### Task list
- a) In the piece about the Panoz factory tour, at what speed was the Esperante's front impact test run?
- b) Write out the lines of the records from their start through the line holding "Looking at the image, I should click on (639, 672).", both ends included, and leave out the pictures.

### Passage for review

In the finishing shop we find another unique aspect
of the Panoz brand - "All the cars have names," reveals
Leverton, opening the hood to reveal a beautifully engraved name
plate alongside other plates, with etched signatures of everyone
who has worked on the finished car under the hood.
"Anna is the one I have in the UK," says
Lawrence Tomlinson, thoroughly enjoying his second tour of the plant.
It
was also in this shop that Leverton told the tale of the crash test
performed on the Esperante. The car passed the front impact test,
at 30 mph, with flying colours. Whilst at the test centre Subaru,
scheduled to be next up, cancelled a test on one of its cars and
the time was offered to Panoz instead. The rear and side impact
tests were passed too, with the same car as had succeeded in the
frontal test, despite the
fact that the tests are usually conducted on three separate chassis.
If there was
any doubt about the crashworthiness of the car, there were two other
tales to relate. Leverton's son (also John), Panoz's Director of
Engineering, had suffered an horrendous accident when his Esperante
had a massive impact, ending up being dragged underneath an 18 wheel
truck for almost a mile.
Both the driver and his wife walked away unscathed,
and the car stood up remarkably well too: it was soon back in the
factory to be converted to a show car with full 'Spyder' bodywork.
Another customer car was ‘driven’ off
a 100ft cliff onto its nose: written off by the driver's insurers,
the factory restored it as a brand new car for $35,000.
So the engineering
pays off when it counts and, judging from the spirited test drive
that Tomlinson gave the 2006 car, with Danny Panoz in the passenger
seat, the performance pays back on the investment too, the Team
LNT boss putting a smile on the Panoz President's face with a spirited
power, handbrake turn, back into the company car park.

"Danny's a perfectionist and driving that car
it really shows," said Tomlinson. We'll find out for ourselves
next week when we take an Esperante up one of the world's greatest
driver's roads, Route One, the Pacific Coast Highway, to Laguna
Seca for the final round of the 2005 American Le Mans Series.

Screenshot grounding data

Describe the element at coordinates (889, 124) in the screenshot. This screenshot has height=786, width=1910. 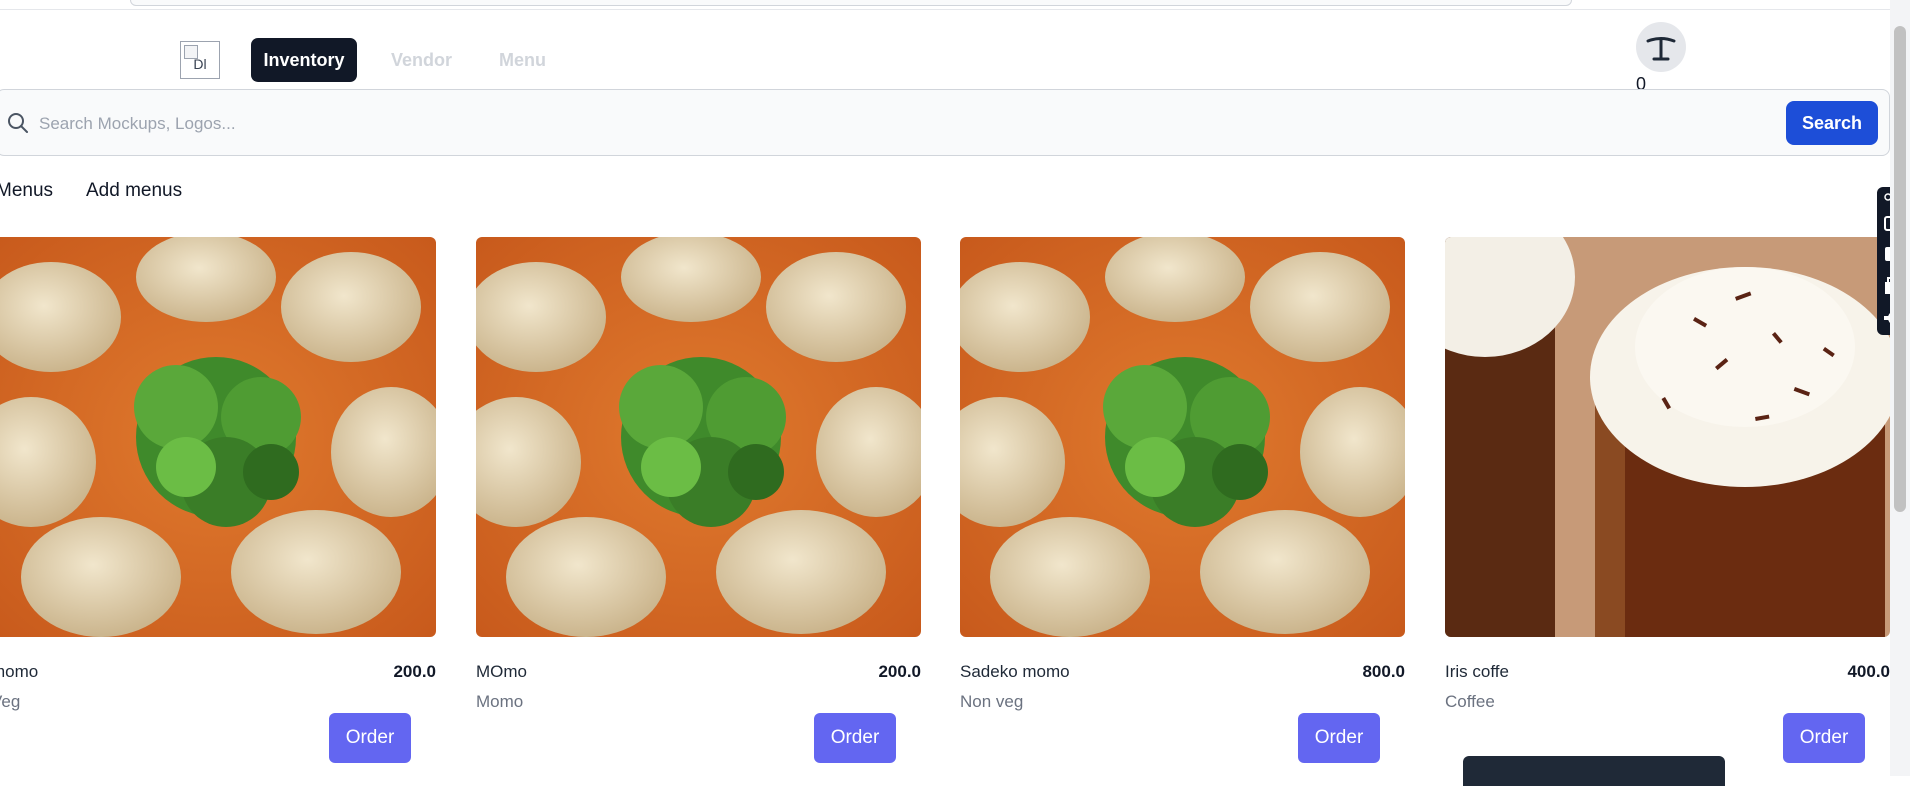
I see `search-input` at that location.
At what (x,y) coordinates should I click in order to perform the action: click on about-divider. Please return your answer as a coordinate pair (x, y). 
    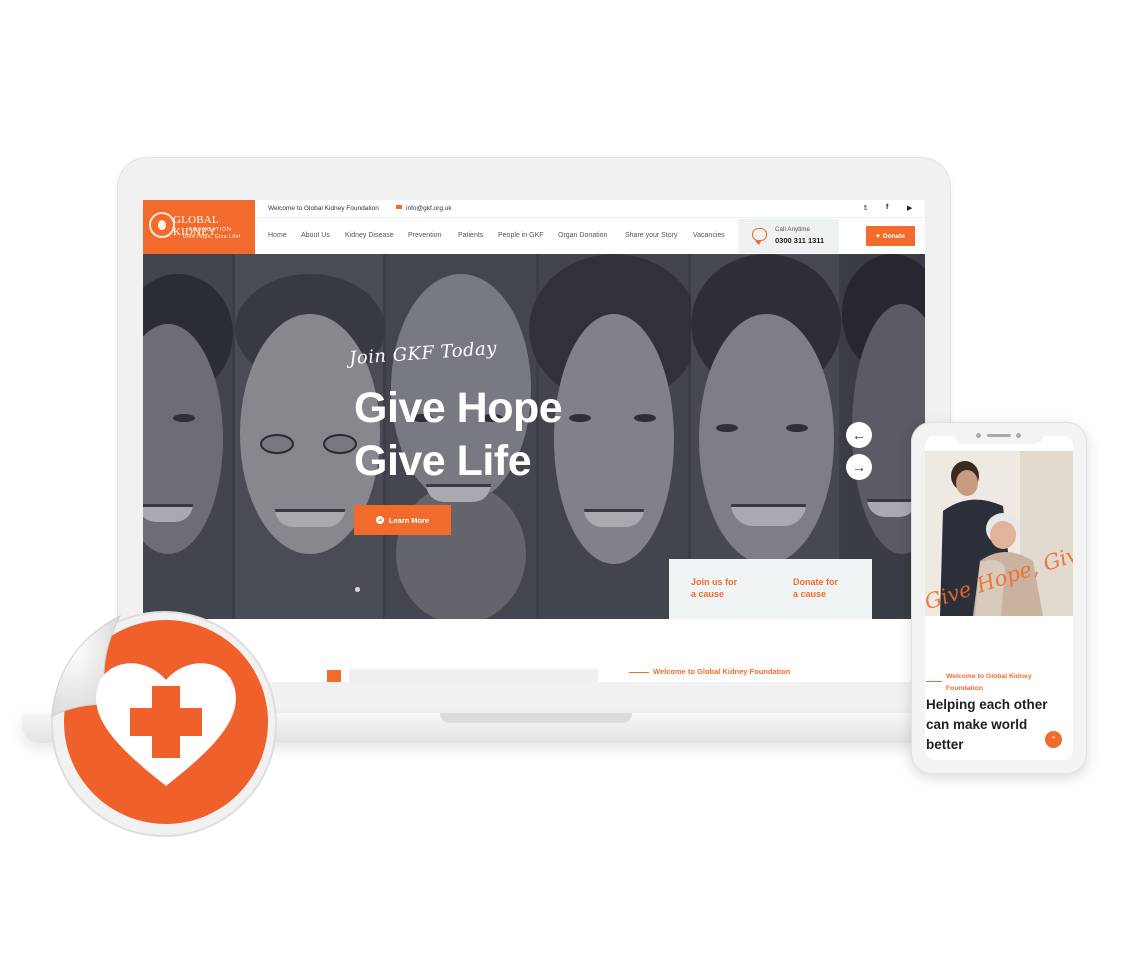
    Looking at the image, I should click on (639, 672).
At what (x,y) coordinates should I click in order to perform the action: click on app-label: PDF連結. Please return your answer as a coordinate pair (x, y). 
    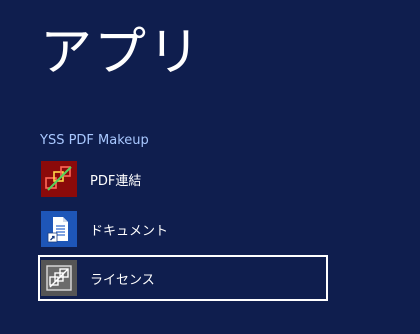
    Looking at the image, I should click on (116, 181).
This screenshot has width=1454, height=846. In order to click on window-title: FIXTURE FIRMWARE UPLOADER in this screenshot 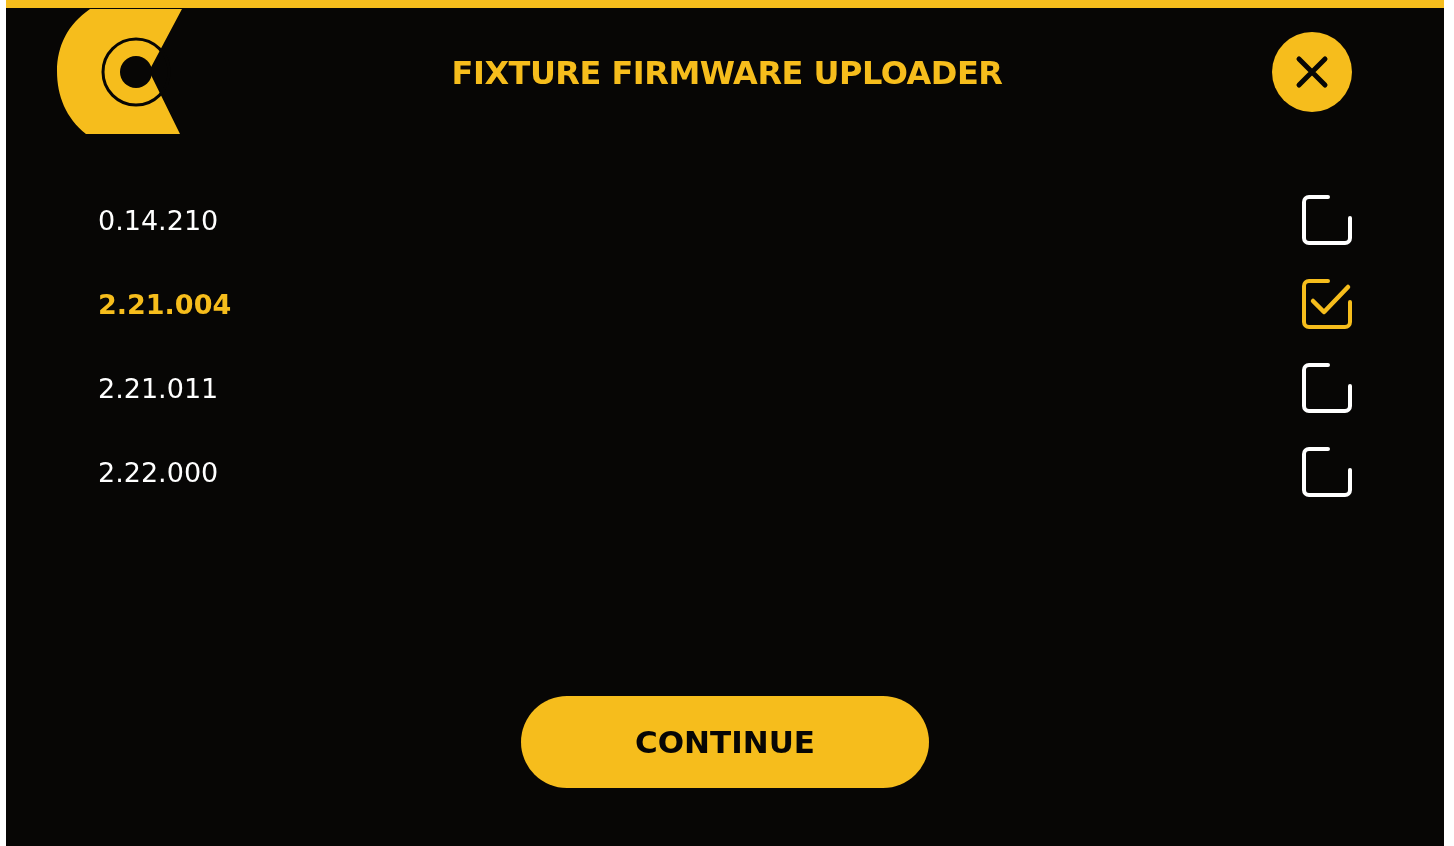, I will do `click(727, 73)`.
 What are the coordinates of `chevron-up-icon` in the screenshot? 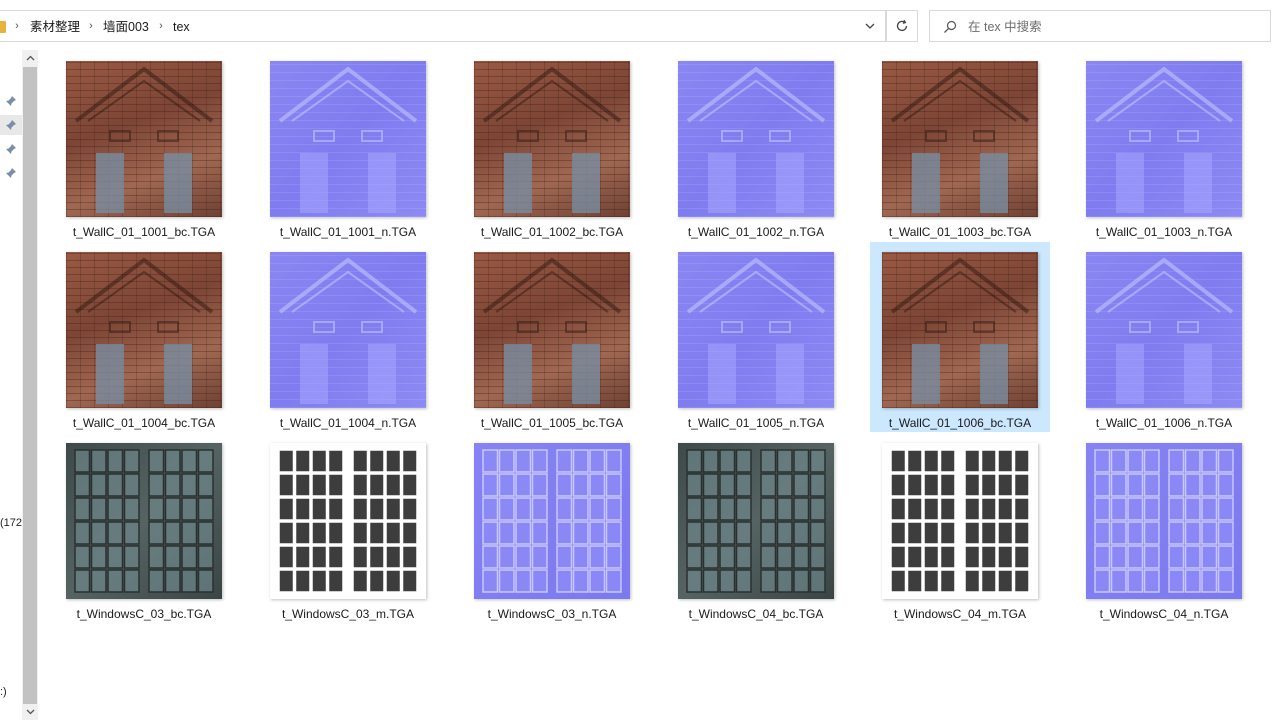 It's located at (30, 58).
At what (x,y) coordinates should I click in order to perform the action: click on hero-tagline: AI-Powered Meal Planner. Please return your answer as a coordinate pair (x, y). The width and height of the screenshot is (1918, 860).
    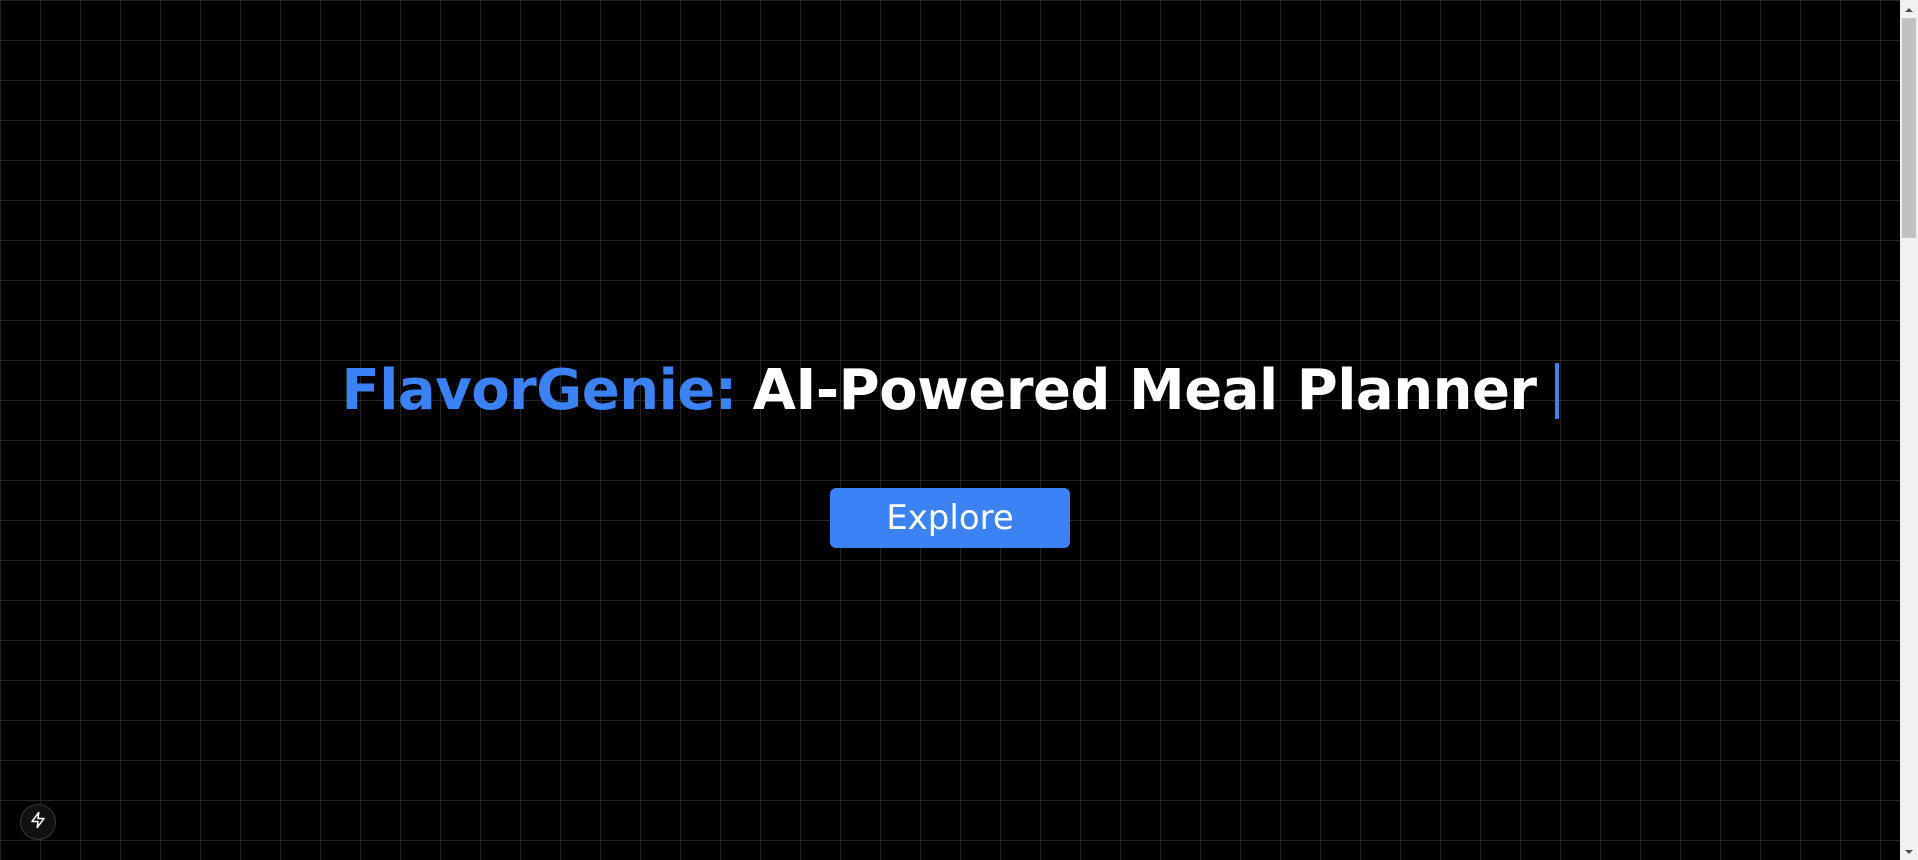
    Looking at the image, I should click on (1144, 390).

### Answers to each task
- a) 30 mph

- b)
Describe the element at coordinates (889, 124) in the screenshot. This screenshot has height=786, width=1910. 
I see `search-input` at that location.
At what (x,y) coordinates should I click in order to perform the action: click on about-divider. Please return your answer as a coordinate pair (x, y). 
    Looking at the image, I should click on (639, 672).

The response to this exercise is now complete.